Could you copy, exactly as written, every line from the first line of the records through the one containing "Click the Content"?

-- Opening Marker --

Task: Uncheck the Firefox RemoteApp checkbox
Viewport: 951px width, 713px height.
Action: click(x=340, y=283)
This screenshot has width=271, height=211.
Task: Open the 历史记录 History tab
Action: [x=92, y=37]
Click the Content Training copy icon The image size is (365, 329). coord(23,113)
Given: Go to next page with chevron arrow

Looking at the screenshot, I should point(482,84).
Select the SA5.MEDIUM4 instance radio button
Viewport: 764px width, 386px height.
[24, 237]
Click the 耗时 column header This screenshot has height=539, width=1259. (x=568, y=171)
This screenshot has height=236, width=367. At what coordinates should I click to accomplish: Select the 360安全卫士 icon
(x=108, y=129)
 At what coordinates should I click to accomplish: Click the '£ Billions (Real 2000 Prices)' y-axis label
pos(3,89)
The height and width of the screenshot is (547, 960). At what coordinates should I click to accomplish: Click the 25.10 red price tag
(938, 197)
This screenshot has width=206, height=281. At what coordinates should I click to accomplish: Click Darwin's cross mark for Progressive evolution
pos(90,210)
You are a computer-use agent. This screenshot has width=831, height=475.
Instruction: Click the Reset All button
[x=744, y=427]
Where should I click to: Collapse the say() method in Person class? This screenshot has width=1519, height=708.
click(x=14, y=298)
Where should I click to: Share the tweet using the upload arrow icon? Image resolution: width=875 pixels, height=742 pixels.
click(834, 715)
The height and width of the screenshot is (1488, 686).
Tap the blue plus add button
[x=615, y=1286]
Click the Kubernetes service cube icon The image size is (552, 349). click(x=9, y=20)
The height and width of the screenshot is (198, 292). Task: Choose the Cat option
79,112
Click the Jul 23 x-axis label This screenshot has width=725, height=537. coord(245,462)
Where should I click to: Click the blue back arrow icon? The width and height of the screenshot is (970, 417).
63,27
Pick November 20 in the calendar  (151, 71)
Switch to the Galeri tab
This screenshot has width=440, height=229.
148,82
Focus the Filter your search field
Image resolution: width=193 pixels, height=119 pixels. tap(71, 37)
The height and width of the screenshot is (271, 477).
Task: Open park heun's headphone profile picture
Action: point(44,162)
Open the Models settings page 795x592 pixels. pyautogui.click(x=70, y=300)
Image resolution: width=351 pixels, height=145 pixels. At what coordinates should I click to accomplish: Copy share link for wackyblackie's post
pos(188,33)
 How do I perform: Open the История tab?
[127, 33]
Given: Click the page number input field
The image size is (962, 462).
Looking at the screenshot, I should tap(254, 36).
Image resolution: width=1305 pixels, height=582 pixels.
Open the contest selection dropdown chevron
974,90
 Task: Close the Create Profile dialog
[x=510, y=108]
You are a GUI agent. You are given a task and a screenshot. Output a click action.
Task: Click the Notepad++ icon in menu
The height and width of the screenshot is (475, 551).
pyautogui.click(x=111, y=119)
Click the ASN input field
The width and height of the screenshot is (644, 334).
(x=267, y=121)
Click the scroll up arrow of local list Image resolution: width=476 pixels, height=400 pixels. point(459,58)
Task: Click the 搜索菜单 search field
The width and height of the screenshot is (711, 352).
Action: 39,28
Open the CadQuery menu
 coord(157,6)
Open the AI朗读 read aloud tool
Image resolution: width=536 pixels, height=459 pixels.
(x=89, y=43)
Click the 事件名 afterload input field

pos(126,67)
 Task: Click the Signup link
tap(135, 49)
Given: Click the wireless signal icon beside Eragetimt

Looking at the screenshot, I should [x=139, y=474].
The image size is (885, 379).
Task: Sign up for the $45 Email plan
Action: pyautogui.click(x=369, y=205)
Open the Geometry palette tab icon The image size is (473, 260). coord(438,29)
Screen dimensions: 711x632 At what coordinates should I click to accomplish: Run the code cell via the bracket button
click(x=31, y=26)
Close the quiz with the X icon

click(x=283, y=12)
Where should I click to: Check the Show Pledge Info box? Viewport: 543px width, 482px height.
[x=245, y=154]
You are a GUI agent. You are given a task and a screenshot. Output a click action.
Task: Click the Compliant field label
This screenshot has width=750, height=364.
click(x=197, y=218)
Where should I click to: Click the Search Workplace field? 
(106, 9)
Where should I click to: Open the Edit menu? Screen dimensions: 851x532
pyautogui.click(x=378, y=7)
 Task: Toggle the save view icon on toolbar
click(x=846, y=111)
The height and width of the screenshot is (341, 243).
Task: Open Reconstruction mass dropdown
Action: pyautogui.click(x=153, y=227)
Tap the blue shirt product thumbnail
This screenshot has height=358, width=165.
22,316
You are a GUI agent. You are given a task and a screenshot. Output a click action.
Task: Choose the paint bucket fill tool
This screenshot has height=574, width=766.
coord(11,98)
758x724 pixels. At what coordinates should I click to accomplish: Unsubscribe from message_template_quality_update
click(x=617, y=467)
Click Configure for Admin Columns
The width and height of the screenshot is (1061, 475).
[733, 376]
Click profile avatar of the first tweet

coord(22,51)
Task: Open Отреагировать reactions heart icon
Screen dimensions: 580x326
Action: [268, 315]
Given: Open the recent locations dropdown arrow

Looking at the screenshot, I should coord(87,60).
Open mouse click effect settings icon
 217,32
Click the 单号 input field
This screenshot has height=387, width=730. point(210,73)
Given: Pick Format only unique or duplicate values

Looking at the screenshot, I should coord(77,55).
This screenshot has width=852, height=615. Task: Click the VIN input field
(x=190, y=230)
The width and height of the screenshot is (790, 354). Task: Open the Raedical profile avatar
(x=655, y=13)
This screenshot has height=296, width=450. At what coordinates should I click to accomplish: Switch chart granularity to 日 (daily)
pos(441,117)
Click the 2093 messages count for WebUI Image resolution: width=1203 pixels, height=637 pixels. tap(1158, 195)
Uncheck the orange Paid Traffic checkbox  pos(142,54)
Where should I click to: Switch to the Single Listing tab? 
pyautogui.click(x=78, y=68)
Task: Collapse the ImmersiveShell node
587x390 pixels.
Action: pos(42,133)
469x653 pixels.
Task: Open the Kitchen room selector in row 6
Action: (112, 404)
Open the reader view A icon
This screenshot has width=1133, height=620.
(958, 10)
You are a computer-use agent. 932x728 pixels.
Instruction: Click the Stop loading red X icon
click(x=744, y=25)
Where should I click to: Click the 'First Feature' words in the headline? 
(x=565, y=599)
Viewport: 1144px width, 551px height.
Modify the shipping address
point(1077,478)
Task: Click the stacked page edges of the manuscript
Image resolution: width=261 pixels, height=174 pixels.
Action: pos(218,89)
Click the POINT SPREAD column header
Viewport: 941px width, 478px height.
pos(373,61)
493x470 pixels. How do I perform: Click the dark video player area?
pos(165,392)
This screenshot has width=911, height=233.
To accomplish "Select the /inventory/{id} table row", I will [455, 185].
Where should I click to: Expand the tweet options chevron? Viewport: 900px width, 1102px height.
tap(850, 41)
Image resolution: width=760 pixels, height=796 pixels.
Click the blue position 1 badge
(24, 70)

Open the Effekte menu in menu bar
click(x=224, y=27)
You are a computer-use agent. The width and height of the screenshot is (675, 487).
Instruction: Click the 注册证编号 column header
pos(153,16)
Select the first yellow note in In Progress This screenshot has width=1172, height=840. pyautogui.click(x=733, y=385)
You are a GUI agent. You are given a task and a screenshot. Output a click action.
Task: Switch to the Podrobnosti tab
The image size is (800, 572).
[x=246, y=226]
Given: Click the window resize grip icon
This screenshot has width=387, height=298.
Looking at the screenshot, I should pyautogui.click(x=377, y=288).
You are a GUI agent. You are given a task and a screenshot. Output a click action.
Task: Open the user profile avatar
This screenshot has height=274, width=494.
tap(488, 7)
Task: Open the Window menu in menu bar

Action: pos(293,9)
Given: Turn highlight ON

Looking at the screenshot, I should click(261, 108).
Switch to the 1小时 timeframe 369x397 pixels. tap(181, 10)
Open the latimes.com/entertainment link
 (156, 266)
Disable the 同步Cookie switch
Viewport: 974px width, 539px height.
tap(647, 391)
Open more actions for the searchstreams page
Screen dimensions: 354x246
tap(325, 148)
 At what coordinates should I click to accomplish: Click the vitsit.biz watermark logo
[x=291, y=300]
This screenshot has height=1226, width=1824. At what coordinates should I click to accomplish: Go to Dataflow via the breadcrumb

-- Closing Marker --

[SOLUTION]
Task: Uncheck the Firefox RemoteApp checkbox
Viewport: 951px width, 713px height.
Action: click(x=340, y=283)
This screenshot has width=271, height=211.
Task: Open the 历史记录 History tab
Action: [x=92, y=37]
Click the Content Training copy icon The image size is (365, 329). coord(23,113)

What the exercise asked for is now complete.